Personal note: Practitioners should read the opinions filed by Chief Justice Saylor and Justice Wecht (particularly Wecht’s).  Justice Wecht levels the criticism that the Pa. Supreme Court, in Petroll, designated “trucking” as a closely regulated business “without following any of the guideposts established by the Supreme Court of the United States.” While he presumes that “‘trucking’ likely would again be deemed to be a ‘closely regulated’ industry” should the Pa. Supreme Court revisit this issue in a more comprehensive manner in the future, his opinion at the least makes the invitation for future litigants to raise this issue.  That aside, Justice Wecht further distanced himself from the lead opinion on the grounds that he would’ve held in defendant’s favor on the point that the search here was not “sufficiently systematic” to pass constitutional muster.  On this point, however, Chief Justice Saylor disagreed.  The Chief Justice was of the view that that particular question was a mixed question of fact, which was presently decided against defendant by the trial court, and that finding was binding on the Supreme Court.

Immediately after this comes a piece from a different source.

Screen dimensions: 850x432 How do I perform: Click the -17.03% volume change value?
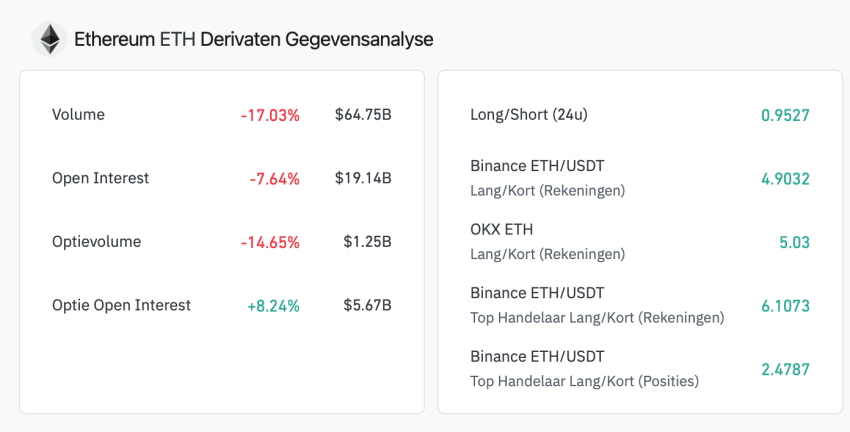click(x=270, y=115)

Supreme Court (Criminal) Allocatur Grants (thru 9/9/19):

  1. Commonwealth v. Hill, 76 WAL 2019, 9/4/19:
  1. Whether a double jeopardy challenge to dual convictions and sentences under 75 Pa.C.S. § 3802(a)(1) for a single incident of driving under the influence implicates the legality of the sentence, where a defendant was sentenced to imprisonment and probation on one count, and a sentence of guilt without further penalty on the second count.

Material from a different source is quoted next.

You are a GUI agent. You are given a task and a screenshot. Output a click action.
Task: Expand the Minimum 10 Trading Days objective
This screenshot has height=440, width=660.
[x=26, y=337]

  1. Whether double jeopardy protections under the Fifth Amendment to the United States Constitution prohibit: (1) dual convictions under 75 Pa.C.S. § 3802(a)(1) arising from a single incident of driving under the influence, or (2) the imposition of a sentence of imprisonment on one count of DUI and guilt without further penalty on a second count of DUI.
  1. Commonwealth v. McIntyre, 132 EAL 2019, 9/4/19:
  1. Whether the Superior Court erred by failing to apply the standard delineated in Teague v. Lane (1989) and its progeny, including and specifically Montgomery v. Louisiana (2016), allowing a retroactive application in collateral proceedings for new substantive rules, as it is United States Supreme Court precedent?
  1. Whether a complete and fundamental miscarriage of justice issued fatally depriving Appellant of his constitutional rights to due process under the United States and Pennsylvania Constitutions where the court of original jurisdiction lacked subject matter jurisdiction to prosecute in this instant case?
  1. Whether Commonwealth v. Neiman and/or Commonwealth v. Derhammer, both Pennsylvania Supreme Court precedents, are to be applied to his first timely PCRA as new substantive rules in accord with the United States and Pennsylvania Constitutions?
  1. Commonwealth v. Coleman, 167 EAL 2019, 9/3/19
  1. Where multiple inculpatory hearsay statements are improperly admitted against an accused, may a reviewing court dismiss the claim by averring the statements were not offered for their truth if the jury was not so instructed?
  1. Whether, in the face of this Court’s clear 404(b) decisional law barring mention of guns not linked to the crime at hand, a prosecutor may introduce evidence that an accused “liked to shoot people” and carried all types of guns, a preserved claim the Superior Court never addressed?
  1. May a prosecutor tell jurors that defense counsel was wrong in urging them to look at individual errors in the case and that they must instead “look at it all together,” an urging that reduces the burden of proof?